Neuregulin 1 transcripts are differentially expressed in schizophrenia and regulated by 5' SNPs associated with the disease

Abstract

Genetic variation in neuregulin 1 (NRG1) is associated with schizophrenia. The disease-associated SNPs are noncoding, and their functional implications remain unknown. We hypothesized that differential expression of the NRG1 gene explains its association to the disease. We examined four of the disease-associated SNPs that make up the original risk haplotype in the 5' upstream region of the gene for their effects on mRNA abundance of NRG1 types I-IV in human postmortem hippocampus. Diagnostic comparisons revealed a 34% increase in type I mRNA in schizophrenia and an interaction of diagnosis and genotype (SNP8NRG221132) on this transcript. Of potentially greater interest, a single SNP within the risk haplotype (SNP8NRG243177) and a 22-kb block of this core haplotype are associated with mRNA expression for the novel type IV isoform in patients and controls. Bioinformatic promoter analyses indicate that both SNPs lead to a gain/loss of putative binding sites for three transcription factors, serum response factor, myelin transcription factor-1, and High Mobility Group Box Protein-1. These data implicate variation in isoform expression as a molecular mechanism for the genetic association of NRG1 with schizophrenia.
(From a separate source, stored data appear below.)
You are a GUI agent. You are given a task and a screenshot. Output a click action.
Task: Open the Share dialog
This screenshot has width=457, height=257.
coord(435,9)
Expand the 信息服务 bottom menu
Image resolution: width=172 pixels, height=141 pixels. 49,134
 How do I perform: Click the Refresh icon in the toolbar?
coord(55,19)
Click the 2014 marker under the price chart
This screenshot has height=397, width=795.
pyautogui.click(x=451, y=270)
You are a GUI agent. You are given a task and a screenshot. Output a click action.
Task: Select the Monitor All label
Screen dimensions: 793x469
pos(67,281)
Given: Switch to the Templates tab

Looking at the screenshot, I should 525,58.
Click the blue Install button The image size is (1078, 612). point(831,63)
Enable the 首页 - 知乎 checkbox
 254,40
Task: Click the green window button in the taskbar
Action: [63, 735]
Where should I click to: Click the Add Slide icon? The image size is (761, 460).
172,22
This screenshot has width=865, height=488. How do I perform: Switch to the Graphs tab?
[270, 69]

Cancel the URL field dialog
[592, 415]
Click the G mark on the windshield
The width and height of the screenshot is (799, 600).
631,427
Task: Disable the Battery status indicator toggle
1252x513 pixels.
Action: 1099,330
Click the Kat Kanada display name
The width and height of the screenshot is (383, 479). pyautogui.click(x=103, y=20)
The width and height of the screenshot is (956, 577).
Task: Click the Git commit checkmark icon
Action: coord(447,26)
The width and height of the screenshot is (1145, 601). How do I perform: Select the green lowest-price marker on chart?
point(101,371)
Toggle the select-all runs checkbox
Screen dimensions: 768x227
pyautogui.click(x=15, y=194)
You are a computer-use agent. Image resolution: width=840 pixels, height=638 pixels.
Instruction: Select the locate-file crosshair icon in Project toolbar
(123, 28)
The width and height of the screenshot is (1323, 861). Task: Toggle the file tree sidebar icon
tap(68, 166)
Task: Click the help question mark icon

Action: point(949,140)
Conflict of interest statement

Conflict of interest statement: No conflicts declared.

Figures

Fig. 1.

NRG1 types I–IV mRNA expression in the hippocampus of schizophrenic patients and control individuals. Quantitative RT-PCR analysis of NRG1 types I–IV normalized to PBGD. (A–C) n = 53 normal control subjects (NC) and 38 patients with schizophrenia (SZ). (D) n = 46 normal controls subjects and 28 patients with schizophrenia. Box represents the proportion of the distribution falling between the 25th and 75th percentiles. Bars outside the box represent the SD. Bar inside represents the mean. Significant differences were found between controls and patients for type I NRG1 expression. ∗∗, significant differences (P < 0.01)

Fig. 2.

Association between SNP8NRG122132 and type I NRG1 mRNA in normal controls (NC) and schizophrenics (SZ). A significant interaction of genotype and diagnosis was observed on normalized type I mRNA expression (P < 0.003). Post hoc t tests revealed a main effect of genotype on type I NRG1 expression in controls, with A allele carriers having increased levels compared with homozygous G individuals (P < 0.003). Schizophrenic patients homozygous for the G allele had higher levels of type I mRNA compared with controls with the same genotype (P < 0.001). Two individuals were excluded from analysis because of genotyping failure. Box represents the proportion of the distribution falling between the 25th and 75th percentiles. Bars outside the box represent the SD. The bar inside represents the mean.

Fig. 3.

Association between SNP8NRG243177 and type IV NRG1 mRNA expression. (A) In the whole cohort, a main effect of genotype was observed (ANOVA; P = 0.04) An allele dose-dependent effect is suggested, with individuals homozygous for the risk allele having the highest levels of type IV NRG1 mRNA (P = 0.05). (B) Data parsed by diagnosis. No genotype × diagnosis interaction was observed.

Fig. 4.

Association between diplotypes containing the deCODE risk haplotype (hap4) and type IV NRG1 mRNA. Individuals were divided according to diplotype into two groups, non-hap4 carriers (haplotypes 1/1; 1/2, 1/3, 2/2, 3/3, and 2/3) and hap4 carriers (haplotypes 1/4, 2/4, 3/4, and 4/4). A main effect of diplotype was observed on normalized type IV NRG1 mRNA levels (ANOVA; P = 0.04). (A) Individuals carrying the hap4 risk haplotype had increased levels compared with individuals not carrying hap4. (B) Effect of diplotype on type IV NRG1 mRNA levels in controls and patients. Eleven individuals were not included in the diplotype analysis because of either the failure of genotyping at one or more of the SNPs or low probability (<93%) of diplotype assignment according to snphap.